_Fragmento del documento_.

====

Navidad

Saludos una vez más a nuestros fieles lectores de la revista Misión Columbana. Poco a poco me estoy acostumbrando a mi nuevo cargo como director regional en Omaha. Una de las cosas que más me gusta es escribir una carta para cada número de la revista. Al ser diciembre, por supuesto que estamos deseando celebrar la Navidad.

Pero nunca nos lanzamos directamente a la fiesta del 25 de diciembre. La Iglesia, en su sabiduría, nos invita a prepararnos con el tiempo de Adviento, que siempre dura cuatro semanas. Esta tradición de pasar la mayor parte de diciembre viviendo en la oscuridad y esperando una nueva vida tiene raíces europeas muy profundas, especialmente en el norte de Europa, donde las horas de sol son escasas, hace mucho frío, se queman leños de Navidad durante 12 días, la cerveza está lista para beber, se sacrifica el ganado porque no hay suficiente para alimentarlo durante el invierno, etc. En Roma se celebraba al dios Saturno y se agasajaba a los esclavos y a los pobres con comida y regalos. También era una época para celebrar a los jóvenes. Y el 25 de diciembre celebraban al dios infantil Mitra, que se creía que había nacido de una roca. Todas estas tradiciones influyeron de alguna manera en la forma en que los cristianos celebramos la Navidad.

Pero para nosotros, aparte de las celebraciones, la fiesta se llamaba originalmente la Natividad (Nacimiento) y al principio no se celebraba de forma generalizada. La Pascua era la celebración principal. Con la Navidad tendemos a pensar en un pequeño bebé inocente que nace en un establo rodeado de animales y pastores y con una estrella brillando en lo alto. Es muy romántico. Pero a medida que los cristianos tuvieron tiempo para contemplar este nacimiento, la fiesta se volvió más profunda y significativa. El «Nacimiento» es la fiesta de la Encarnación. Es decir, Dios haciéndose humano como nosotros.

====

_Información registrada_.

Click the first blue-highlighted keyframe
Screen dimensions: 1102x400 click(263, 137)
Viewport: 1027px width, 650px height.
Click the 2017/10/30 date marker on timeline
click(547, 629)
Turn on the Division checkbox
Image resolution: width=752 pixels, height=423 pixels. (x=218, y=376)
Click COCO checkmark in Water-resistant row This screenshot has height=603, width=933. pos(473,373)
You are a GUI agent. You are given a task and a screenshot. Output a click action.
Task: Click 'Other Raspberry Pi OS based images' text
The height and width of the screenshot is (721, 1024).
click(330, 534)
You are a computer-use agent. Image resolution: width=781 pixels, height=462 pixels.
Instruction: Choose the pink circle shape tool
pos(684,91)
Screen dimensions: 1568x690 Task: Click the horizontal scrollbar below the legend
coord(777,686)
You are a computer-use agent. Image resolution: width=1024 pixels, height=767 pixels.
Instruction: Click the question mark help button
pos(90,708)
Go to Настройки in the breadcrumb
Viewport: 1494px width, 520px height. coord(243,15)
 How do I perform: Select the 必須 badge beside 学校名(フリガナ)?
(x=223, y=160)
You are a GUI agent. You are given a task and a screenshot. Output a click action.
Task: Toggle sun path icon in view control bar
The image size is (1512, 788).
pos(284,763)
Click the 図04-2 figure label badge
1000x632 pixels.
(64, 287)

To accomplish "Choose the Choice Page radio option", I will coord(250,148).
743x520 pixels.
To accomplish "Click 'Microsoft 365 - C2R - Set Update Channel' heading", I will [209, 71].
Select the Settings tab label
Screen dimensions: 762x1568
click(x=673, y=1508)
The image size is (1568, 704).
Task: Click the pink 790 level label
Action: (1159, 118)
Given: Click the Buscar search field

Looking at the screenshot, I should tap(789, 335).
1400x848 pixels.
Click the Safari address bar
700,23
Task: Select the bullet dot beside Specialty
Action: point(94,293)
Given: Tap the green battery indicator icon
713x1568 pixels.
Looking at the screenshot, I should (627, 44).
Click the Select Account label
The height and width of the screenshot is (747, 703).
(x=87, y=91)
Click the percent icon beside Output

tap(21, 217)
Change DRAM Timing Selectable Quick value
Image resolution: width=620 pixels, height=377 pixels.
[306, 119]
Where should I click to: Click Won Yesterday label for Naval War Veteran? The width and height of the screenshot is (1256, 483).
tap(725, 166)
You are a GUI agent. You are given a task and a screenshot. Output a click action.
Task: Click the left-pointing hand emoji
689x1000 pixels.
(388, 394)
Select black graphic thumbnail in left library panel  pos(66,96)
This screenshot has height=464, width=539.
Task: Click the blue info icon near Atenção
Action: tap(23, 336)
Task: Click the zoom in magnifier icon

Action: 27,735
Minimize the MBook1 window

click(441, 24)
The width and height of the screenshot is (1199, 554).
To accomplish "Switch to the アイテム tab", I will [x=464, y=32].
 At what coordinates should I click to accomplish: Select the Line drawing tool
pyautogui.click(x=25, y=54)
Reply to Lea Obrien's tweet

====

_Tu objetivo_. Actualiza el texto sobre la Navidad: vuelve a escribir la parte que empieza en "Saludos una vez" y sigue hasta "celebrar la Navidad.", cambiando "Omaha" por "Chicago".

_Tarea completada_.
Saludos una vez más a nuestros fieles lectores de la revista Misión Columbana. Poco a poco me estoy acostumbrando a mi nuevo cargo como director regional en Chicago. Una de las cosas que más me gusta es escribir una carta para cada número de la revista. Al ser diciembre, por supuesto que estamos deseando celebrar la Navidad.